## EXERCISE REQUIREMENTS
Reproduce the records word for word, beginning at the line that contains "Where should I" and stopping after the line that contains "click(x=407, y=42)".

## EXTRACTED ENTRIES

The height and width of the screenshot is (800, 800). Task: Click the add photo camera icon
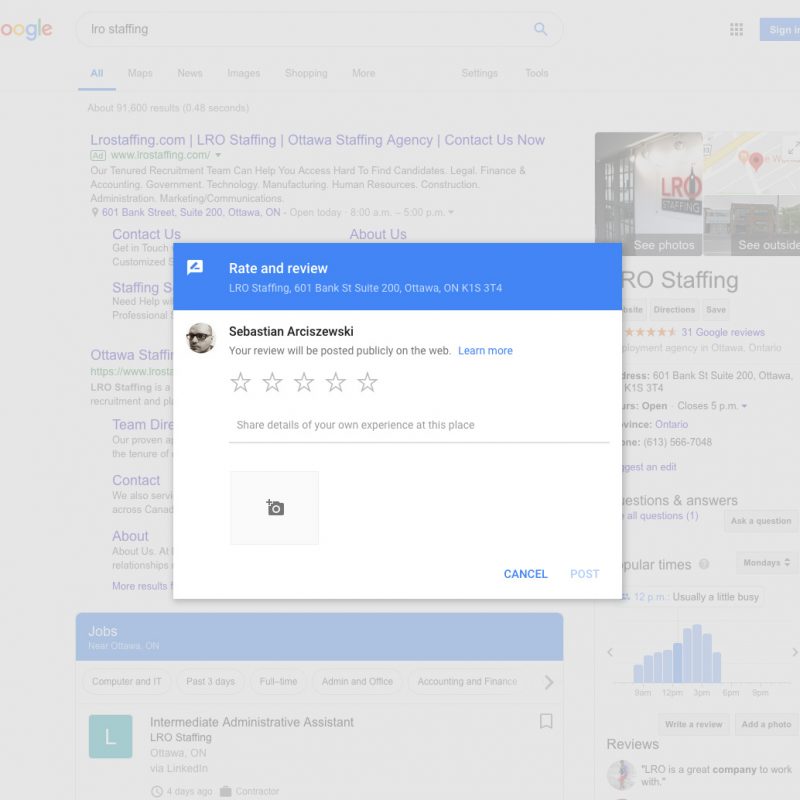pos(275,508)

---

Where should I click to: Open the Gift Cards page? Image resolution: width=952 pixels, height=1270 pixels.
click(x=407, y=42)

--

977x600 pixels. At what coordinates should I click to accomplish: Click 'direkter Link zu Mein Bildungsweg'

## RESPONSE TO THE TASK
Where should I click to: Open the Gift Cards page? Image resolution: width=952 pixels, height=1270 pixels.
click(x=407, y=42)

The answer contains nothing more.